I got up. “What this homosexual is capable of is walking out of this ridiculous and offensive meeting. The studio can keep its fucking money. I’ll work something out with my client.”

On my way out, I kicked the gong.

Donati caught me just as the elevator door slid open. “Henry,” he said. “Wait.” He got into the elevator with me and pushed the button to the mezzanine. “Duke asked me to apologize.”

“Was he too busy meditating to come himself?”

Nick glanced at his watch. “Can you squeeze in a tour? I want to show you the lot.”

“I’ll take a rain check.”

We were outside on the steps of the administration building. He put on a pair of sunglasses and said, “It’ll help explain what happened up there. Come on. Not many people get my personal tour.”

Grudgingly, I followed him down a narrow street toward the hulking buildings at the back of the lot. I noticed a couple of two-story wood-framed buildings with covered porches behind a row of tamarisk trees. Casually dressed people popped in and out of them. Those who recognized Donati were respectful rather than friendly.

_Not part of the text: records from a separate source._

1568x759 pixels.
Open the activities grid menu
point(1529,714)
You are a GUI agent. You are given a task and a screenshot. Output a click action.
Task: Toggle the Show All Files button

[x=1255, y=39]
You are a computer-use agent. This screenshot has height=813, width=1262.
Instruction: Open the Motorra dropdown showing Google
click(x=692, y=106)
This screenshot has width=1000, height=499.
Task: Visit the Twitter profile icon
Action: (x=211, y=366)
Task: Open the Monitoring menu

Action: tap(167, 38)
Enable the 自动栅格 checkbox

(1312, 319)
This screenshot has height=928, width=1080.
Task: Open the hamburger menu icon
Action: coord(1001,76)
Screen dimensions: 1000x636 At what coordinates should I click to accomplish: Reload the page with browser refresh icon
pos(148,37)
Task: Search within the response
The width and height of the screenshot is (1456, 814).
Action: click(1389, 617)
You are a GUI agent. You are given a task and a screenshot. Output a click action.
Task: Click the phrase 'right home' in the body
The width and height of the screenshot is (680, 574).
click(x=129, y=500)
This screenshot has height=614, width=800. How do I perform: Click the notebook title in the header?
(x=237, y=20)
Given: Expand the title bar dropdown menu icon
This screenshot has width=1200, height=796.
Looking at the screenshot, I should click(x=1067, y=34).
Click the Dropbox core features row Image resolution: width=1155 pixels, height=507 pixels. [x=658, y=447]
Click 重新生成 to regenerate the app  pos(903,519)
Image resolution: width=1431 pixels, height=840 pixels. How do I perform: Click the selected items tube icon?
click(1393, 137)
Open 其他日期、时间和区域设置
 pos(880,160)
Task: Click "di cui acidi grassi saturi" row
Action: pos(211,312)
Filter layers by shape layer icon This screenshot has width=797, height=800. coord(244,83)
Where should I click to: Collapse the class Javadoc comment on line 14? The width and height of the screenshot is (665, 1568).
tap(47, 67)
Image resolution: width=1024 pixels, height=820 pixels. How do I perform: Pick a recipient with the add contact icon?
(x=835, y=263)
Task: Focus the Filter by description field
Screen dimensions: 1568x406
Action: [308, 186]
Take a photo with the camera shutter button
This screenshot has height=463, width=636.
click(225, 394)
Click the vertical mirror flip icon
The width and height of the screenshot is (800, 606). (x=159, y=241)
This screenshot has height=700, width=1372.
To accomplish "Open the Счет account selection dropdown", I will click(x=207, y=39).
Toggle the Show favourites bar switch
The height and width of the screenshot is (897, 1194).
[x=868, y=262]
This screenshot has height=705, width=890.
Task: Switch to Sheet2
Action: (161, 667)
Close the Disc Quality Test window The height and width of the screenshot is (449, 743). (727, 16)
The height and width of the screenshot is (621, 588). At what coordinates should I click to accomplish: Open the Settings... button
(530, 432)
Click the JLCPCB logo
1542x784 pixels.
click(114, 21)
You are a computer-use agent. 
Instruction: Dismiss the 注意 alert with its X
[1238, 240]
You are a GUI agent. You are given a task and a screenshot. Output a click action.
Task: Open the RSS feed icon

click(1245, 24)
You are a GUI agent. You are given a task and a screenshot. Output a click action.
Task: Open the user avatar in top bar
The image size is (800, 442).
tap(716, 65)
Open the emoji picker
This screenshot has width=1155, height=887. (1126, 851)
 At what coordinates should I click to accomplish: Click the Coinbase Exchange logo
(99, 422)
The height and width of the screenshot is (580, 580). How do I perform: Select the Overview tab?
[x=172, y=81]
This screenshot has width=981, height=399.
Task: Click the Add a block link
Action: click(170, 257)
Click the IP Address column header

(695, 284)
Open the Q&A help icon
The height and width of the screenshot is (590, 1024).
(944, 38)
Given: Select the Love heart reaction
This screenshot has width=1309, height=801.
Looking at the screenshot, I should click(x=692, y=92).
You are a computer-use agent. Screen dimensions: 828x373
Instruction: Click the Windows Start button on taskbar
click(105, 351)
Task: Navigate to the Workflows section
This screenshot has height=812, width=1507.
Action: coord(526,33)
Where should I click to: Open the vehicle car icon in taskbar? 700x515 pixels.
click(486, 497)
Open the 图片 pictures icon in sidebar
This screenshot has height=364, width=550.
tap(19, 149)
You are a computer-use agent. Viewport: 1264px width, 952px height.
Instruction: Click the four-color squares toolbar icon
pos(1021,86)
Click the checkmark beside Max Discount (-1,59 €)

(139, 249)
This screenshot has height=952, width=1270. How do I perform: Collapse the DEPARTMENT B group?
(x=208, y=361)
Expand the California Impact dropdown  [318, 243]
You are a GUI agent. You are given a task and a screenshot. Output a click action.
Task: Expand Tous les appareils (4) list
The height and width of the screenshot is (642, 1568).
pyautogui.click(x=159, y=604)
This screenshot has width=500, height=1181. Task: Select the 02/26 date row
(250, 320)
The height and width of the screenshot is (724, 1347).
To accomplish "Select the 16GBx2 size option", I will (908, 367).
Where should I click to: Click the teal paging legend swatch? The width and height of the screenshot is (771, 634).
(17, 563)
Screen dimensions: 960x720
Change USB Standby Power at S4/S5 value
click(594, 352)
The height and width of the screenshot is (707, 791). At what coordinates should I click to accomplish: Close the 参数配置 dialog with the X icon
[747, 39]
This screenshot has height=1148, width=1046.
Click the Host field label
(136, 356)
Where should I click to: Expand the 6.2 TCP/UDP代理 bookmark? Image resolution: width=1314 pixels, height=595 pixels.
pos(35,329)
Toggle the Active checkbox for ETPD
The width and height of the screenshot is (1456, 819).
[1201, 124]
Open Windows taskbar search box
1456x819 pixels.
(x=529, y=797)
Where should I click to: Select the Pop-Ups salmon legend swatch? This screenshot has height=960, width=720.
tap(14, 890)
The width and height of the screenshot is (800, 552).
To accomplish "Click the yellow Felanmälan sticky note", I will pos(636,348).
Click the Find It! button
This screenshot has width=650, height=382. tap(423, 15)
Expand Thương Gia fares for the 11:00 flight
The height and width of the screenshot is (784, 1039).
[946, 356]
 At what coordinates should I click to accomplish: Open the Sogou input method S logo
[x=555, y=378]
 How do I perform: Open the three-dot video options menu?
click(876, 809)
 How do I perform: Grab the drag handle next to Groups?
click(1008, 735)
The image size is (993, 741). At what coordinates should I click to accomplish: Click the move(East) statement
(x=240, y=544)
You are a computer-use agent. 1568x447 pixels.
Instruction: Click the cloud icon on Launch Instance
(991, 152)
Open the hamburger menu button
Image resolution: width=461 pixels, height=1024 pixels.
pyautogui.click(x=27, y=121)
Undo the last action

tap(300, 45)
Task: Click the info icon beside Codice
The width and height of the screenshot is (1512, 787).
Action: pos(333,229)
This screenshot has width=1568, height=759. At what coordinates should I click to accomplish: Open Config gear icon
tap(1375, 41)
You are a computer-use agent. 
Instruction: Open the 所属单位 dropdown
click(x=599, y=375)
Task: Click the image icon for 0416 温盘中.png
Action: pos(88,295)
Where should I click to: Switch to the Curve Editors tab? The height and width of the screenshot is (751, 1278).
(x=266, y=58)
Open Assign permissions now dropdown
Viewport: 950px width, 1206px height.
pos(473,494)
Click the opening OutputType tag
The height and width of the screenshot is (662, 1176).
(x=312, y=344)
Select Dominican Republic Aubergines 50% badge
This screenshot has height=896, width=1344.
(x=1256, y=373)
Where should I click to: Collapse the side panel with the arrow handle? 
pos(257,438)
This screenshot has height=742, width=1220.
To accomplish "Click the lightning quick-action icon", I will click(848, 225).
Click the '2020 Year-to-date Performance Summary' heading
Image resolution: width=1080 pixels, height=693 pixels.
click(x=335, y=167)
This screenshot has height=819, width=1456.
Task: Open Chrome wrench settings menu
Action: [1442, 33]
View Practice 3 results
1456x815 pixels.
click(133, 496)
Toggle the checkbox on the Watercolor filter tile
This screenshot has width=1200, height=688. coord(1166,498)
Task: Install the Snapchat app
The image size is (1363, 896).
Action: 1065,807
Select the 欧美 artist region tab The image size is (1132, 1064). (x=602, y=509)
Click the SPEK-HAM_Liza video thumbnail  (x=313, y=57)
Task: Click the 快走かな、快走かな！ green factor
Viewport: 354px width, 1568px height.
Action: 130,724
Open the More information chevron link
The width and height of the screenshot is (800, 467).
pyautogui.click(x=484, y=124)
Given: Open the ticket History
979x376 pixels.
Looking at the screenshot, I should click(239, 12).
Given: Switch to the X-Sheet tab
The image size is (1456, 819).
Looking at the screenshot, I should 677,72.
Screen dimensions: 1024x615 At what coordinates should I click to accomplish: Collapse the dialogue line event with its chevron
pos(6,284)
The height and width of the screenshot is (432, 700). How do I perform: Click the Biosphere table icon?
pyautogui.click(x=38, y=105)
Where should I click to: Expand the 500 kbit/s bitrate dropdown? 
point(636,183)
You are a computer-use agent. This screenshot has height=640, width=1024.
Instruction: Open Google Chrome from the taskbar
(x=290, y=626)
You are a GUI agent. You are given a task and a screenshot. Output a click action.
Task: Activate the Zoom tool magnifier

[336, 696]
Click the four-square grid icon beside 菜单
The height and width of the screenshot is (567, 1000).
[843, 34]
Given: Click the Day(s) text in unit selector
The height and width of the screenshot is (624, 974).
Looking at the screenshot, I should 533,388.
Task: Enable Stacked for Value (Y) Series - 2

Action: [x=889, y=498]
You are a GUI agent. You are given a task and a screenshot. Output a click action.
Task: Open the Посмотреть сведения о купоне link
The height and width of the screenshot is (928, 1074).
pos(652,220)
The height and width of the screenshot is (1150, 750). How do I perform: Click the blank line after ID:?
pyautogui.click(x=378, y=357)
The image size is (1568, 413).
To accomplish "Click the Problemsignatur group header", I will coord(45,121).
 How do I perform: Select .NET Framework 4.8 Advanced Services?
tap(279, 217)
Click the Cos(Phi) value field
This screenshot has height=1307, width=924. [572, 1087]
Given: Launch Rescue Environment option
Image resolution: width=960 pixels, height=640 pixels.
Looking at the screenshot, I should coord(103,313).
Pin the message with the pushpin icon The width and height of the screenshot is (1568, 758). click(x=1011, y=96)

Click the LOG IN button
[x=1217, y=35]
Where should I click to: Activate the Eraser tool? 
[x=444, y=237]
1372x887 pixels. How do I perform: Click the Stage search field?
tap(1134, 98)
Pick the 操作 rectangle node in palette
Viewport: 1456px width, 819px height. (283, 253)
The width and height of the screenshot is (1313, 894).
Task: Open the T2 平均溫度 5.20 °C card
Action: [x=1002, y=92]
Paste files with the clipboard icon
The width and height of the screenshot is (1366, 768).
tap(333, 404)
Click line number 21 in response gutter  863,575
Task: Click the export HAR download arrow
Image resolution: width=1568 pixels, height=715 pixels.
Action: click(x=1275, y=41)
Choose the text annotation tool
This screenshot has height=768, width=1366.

“Those buildings look familiar,” I said.

“They’re where the studio used to quarantine the writers,” he said. He stopped, pointed to a louvered door. “William Faulkner’s office. Two doors down was Scott Fitzgerald. There was a movie about a screenwriter in the forties a couple of years back. It was filmed here, that’s probably why you recognize the buildings.”

“They filmed here? Aren’t those working offices?”

He smiled. “They’ve filmed in my office. In Duke’s. There’s a parking lot over there,” he said, pointing toward the water tower, “that was flooded and used as the Red Sea in a TV movie about Moses. Parnassus is the smallest studio in town, every inch does double duty, at least.”

We were on a narrow street. A woman in dark glasses steered a black compact BMW carefully between trucks and trailers, while a young man whizzed by on a ten-speed and a sweatshirted technician shouldered a coil of heavy electrical cable. A suit came by in a golf cart. I asked Donati about a row of unlocked bikes.

“They’re the quickest way to get around the lot,” he explained. “Execs go by golf carts. You can see there’s not much room for cars.”

“What are all the trailers?”

“The little ones are makeup, the bigger ones for the actors. You wouldn’t believe the negotiations over the size of a star’s trailer,” he said. “Or what we have to put inside of it.”

The noise of saws and hammers blasted from the open door of one of the massive buildings that Donati identified as a soundstage. From the outside it was shaped like a barn or airplane hangar with a rounded roof. Inside, a construction crew was building the interior of a three-story Victorian mansion for a movie about vampires in San Francisco. The set didn’t begin to fill the vast space. We stood and watched for a few minutes, then resumed the tour. Against the studio’s back wall was a row of Quonset huts that housed graphics, carpentry, fiberglass fabrication and other shops.